_Short problem 1_.
Answer these questions about the model railroad forum thread below.
(a) Which free layout design program does tjcruiser recommend?
(b) According to Nikola, which country is Hudini in?
(c) What did Hudini start to weather in one small update?
_Short problem 2_.
Resume the model railroad forum thread below after its final sentence, and write what comes next.

_Article_.
==================================================
You got stuck in moderation, you are free now.


----------



## tjcruiser (Jan 10, 2010)

Hudini, welcome to our forum. You're most welcomed to be here, and to share your thoughts and progress of your layout development.

Your modeling skill looks excellent. As you consider what your layout might look like, there are FREE layout design software tools that you can use to sketch out ideas. One of them is SCARM ... the developer is a member here, and has been quite helpful in answering questions and adding features

https://www.scarm.info/index.php

Enjoy the journey!

TJ


----------



## DennyM (Jan 3, 2016)

Welcome Hudini. I look forward to more photos.


----------



## Nikola (Jun 11, 2012)

Hudini, you are very clearly extremely talented. I doubt that you need a computer program to help you do anything unless that is your personal style. Do what comes naturally and I wager that we will be learning a lot from you.

It is also nice that you are in Poland as many of my closest friends are from there.

A warm welcome!


----------



## MichaelE (Mar 7, 2018)

Welcome from another European railroad modeler.


----------



## Hudini (Nov 11, 2017)

Thank you for the kind words, as much as I like to do anything without planning with a project this big i will have to at least try to make some plans  I had a go on the program you suggested before and it didnt go well in my hands, time to give it another try. Today i had my first experience with electricity making this static handmade grass-aplicator, it works but i still think planting grass by hand has a better effect :/ The program has different tracks, the problem is that i dont know which tracks i own, is there a way to find out which company they were made by?


----------



## 89Suburban (Jan 4, 2017)

Good stuff here!


----------



## Hudini (Nov 11, 2017)

Small update as i have a rough time at school i am not able to do much and put out any content for you guys :/Received yet again some goodies from my friend,they have been collecting dust for a long time,the cars seem to be the first of the first faller carsystems? The buildings will be a great additon if i wanted to make a industry section on the layout.


----------



## DennyM (Jan 3, 2016)

Those are nice Hudini.


----------



## Nikola (Jun 11, 2012)

Some of the cars look like Aurora HO slot cars from the 60s. I remember them well.


----------



## Hudini (Nov 11, 2017)

Small update:started to weather the two tanks.


----------



## mopac (Feb 24, 2011)

Welcome to forum Hudini. You have some great items to start a layout. And you have the skills for scenery. The electric part of the layout is not hard. It will come to you as you get
started. I would not worry too much about the scenery till you get the railroad running.
==================================================
_Records supplied_.
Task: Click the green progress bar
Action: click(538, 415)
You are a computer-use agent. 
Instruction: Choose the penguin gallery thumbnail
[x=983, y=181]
==================================================
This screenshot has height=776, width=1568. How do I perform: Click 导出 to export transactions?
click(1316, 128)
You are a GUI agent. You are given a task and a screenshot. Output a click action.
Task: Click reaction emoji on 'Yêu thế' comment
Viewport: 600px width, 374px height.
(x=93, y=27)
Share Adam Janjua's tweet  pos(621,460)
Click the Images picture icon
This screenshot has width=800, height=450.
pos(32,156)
==================================================
_Written answer 1_.
(a) SCARM
(b) Poland
(c) The two tanks

_Written answer 2_.
The hard part of a layout to me is just to get it started. Once you get started it will flow.
Get your benchwork done first. Then lay some track. Forget the scenery for now. You
want this to be a running layout so get some trains running. You will need to learn to work on those old locomotives. I am sure they need to be lubricated. I read you have
some track. Many times the brand name is on the underside of the ties. Turn track over
and check. I really suggest you use nickel silver track. Your old track is probably brass.
Brass will work, it just requires more often cleaning. Get your trains running good before adding the scenery. Oh, and have fun. Ask any questions here. Someone will help. We have very knowledgeable members here. They love to help. I guess I do long posts also.


----------



## Hudini (Nov 11, 2017)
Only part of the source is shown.